TRY IT: After finding the line with "Viewport: 648px width, 861px height." in the entries below, retype exactly each line from there through the line with "Click the StarkNet logo icon", including that final line.

· · · ·

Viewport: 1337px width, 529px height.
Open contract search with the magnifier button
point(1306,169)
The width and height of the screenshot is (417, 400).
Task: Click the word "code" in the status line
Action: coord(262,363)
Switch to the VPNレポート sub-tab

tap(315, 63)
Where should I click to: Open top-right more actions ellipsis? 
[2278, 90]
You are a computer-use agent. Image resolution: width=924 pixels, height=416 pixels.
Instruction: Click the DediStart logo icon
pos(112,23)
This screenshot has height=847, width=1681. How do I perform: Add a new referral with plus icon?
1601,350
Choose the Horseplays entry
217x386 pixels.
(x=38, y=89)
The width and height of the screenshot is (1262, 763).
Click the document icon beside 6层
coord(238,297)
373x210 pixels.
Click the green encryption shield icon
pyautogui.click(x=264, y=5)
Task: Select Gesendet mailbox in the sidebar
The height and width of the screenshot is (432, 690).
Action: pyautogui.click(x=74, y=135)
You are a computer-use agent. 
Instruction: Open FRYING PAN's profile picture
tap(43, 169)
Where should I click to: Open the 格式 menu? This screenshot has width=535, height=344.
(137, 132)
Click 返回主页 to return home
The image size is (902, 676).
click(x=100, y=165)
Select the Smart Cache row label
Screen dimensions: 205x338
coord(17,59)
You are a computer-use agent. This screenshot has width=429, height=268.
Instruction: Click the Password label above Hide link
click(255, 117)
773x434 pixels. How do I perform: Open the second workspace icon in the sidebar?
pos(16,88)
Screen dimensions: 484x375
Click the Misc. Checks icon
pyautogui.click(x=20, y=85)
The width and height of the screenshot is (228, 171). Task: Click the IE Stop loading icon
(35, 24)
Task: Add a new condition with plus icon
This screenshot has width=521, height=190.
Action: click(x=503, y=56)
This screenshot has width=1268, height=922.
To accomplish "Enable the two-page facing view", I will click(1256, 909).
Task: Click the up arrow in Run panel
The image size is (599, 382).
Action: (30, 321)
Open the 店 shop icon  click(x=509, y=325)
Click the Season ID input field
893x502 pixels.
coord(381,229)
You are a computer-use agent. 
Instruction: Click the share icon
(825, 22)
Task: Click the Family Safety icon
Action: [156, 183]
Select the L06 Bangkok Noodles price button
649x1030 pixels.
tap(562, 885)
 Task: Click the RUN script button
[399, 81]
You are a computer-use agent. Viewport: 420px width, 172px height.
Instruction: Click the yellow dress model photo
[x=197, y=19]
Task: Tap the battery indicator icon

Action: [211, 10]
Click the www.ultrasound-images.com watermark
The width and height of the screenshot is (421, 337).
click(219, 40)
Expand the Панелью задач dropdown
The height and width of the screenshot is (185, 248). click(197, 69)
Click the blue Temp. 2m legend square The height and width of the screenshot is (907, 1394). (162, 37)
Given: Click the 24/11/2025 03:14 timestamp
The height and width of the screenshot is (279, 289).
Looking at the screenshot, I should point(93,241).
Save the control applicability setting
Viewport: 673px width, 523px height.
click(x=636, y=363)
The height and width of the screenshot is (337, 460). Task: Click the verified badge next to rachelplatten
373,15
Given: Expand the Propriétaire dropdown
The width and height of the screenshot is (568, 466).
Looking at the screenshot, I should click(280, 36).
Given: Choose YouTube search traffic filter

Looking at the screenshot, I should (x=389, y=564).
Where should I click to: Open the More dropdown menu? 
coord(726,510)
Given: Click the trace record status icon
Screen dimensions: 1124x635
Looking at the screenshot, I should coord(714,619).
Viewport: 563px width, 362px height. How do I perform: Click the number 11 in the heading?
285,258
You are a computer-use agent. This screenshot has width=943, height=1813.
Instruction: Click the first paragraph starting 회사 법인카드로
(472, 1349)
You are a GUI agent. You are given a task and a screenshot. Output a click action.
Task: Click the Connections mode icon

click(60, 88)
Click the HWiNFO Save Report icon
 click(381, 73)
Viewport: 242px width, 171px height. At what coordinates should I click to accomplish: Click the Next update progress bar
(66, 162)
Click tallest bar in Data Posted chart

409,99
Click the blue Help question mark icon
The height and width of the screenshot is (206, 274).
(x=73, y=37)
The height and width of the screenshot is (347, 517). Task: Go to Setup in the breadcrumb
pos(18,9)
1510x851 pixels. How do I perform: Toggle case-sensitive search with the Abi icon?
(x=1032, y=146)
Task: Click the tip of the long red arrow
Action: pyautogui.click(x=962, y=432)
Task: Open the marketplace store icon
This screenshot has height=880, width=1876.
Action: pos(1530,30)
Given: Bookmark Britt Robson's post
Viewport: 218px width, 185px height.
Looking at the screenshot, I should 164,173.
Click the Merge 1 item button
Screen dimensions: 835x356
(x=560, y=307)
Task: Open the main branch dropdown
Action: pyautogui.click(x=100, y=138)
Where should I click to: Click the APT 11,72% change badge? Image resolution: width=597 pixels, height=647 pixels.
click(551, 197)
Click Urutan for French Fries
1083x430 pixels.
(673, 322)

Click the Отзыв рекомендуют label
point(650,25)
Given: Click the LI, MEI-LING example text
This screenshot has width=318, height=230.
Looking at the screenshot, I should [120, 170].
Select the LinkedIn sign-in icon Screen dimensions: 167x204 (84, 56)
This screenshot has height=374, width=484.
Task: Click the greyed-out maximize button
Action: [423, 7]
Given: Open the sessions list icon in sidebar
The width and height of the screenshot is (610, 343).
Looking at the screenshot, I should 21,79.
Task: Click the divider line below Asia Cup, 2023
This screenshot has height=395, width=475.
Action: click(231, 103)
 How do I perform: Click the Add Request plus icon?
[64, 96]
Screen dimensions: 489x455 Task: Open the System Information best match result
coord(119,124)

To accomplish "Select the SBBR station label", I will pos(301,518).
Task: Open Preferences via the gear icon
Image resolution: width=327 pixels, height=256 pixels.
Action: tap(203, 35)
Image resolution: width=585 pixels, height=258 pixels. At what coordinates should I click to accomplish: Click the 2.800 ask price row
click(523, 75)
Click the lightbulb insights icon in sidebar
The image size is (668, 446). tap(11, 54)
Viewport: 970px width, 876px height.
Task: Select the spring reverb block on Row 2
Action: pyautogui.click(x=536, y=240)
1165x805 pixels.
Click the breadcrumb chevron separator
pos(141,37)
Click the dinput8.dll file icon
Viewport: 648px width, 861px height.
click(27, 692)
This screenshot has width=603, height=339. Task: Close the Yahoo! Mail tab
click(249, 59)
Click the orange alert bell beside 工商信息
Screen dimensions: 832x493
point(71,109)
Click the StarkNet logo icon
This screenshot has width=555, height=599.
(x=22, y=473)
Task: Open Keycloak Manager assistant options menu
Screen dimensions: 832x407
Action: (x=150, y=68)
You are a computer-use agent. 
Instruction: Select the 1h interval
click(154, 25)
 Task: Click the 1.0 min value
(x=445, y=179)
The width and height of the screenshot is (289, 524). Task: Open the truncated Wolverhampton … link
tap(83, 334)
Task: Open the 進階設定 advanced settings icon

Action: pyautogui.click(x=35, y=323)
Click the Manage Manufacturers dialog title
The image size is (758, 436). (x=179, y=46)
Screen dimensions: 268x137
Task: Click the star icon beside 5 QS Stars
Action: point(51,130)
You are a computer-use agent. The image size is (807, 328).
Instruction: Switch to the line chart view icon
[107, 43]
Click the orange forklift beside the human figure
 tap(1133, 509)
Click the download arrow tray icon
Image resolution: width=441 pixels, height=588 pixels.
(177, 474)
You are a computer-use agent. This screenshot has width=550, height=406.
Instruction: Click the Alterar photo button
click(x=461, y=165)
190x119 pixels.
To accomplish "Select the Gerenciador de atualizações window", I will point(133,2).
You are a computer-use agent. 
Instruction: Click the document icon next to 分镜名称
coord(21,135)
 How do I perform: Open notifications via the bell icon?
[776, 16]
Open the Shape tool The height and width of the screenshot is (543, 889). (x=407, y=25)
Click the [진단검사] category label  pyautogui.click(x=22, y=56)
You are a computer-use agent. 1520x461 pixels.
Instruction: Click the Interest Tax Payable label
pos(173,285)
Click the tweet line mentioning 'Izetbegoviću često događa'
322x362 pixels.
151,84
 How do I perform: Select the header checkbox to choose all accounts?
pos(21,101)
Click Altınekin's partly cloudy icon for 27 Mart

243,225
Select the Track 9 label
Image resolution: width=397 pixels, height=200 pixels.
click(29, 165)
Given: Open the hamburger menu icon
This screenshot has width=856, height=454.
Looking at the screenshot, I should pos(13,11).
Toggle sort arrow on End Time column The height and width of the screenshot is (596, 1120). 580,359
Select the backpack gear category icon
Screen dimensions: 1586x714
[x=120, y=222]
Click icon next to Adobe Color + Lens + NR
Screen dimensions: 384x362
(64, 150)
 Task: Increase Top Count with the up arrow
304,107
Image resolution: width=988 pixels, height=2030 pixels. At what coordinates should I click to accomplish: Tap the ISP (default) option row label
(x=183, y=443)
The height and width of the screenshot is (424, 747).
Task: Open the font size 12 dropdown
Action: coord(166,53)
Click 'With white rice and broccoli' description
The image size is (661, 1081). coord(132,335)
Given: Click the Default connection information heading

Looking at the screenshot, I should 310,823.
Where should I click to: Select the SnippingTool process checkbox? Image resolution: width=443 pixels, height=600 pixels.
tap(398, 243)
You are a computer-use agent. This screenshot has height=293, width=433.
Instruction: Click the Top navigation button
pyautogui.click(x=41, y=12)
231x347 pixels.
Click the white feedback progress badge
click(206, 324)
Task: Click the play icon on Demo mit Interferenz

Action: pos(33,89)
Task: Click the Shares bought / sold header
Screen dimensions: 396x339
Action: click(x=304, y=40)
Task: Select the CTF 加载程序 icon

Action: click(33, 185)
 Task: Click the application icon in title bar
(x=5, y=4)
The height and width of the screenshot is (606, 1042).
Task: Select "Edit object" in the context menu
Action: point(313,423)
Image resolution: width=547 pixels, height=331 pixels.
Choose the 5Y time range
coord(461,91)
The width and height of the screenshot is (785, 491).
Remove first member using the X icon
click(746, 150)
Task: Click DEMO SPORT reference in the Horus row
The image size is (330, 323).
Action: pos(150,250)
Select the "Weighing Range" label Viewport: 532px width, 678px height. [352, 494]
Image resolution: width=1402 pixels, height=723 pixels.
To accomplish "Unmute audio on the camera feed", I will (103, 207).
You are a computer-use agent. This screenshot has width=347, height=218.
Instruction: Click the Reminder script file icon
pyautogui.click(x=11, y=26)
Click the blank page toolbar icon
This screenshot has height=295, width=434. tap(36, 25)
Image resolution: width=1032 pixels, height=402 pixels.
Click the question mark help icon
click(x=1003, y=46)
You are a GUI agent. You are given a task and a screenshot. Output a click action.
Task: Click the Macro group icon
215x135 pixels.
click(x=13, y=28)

· · · ·

RESULT:
Viewport: 648px width, 861px height.
click(27, 692)
This screenshot has width=603, height=339. Task: Close the Yahoo! Mail tab
click(249, 59)
Click the orange alert bell beside 工商信息
Screen dimensions: 832x493
point(71,109)
Click the StarkNet logo icon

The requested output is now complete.